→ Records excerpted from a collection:
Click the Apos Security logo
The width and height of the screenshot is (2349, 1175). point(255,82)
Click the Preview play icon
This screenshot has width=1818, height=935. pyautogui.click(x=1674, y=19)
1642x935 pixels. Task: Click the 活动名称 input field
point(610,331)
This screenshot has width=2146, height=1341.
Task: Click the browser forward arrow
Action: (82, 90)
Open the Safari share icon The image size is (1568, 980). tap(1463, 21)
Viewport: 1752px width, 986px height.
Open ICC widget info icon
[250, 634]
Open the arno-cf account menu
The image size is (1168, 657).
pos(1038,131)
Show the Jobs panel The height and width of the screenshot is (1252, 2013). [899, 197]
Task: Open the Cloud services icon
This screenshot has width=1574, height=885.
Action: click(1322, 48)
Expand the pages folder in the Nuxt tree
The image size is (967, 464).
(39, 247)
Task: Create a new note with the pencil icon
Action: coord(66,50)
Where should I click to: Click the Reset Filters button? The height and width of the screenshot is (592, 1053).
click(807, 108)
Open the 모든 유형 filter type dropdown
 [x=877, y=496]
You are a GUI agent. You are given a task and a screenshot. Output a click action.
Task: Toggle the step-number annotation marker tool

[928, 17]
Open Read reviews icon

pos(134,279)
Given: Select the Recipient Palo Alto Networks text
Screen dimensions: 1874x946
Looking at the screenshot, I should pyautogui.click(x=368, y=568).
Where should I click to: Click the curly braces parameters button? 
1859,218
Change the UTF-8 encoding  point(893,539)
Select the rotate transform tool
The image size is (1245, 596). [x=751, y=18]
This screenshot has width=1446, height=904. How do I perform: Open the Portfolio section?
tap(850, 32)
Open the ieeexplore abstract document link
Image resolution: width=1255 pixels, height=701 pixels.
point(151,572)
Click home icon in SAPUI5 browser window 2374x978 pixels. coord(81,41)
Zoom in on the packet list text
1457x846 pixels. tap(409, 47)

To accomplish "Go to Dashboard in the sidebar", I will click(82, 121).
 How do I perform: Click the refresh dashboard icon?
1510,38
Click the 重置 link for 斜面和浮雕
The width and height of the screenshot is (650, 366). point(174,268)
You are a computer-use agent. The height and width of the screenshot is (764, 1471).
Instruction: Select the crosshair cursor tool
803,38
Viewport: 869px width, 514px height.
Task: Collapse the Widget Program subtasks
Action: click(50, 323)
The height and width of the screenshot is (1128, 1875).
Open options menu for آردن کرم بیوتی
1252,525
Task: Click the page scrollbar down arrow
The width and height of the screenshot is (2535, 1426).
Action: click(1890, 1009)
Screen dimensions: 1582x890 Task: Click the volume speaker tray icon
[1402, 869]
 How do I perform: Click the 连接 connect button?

→ ACTION ITEM: Reproduce exactly the entries above, limited to the lines from the one with "Show the Jobs" through the one with "Task: Open the Cloud services icon", both included.

→ TASK RESPONSE:
Show the Jobs panel The height and width of the screenshot is (1252, 2013). [899, 197]
Task: Open the Cloud services icon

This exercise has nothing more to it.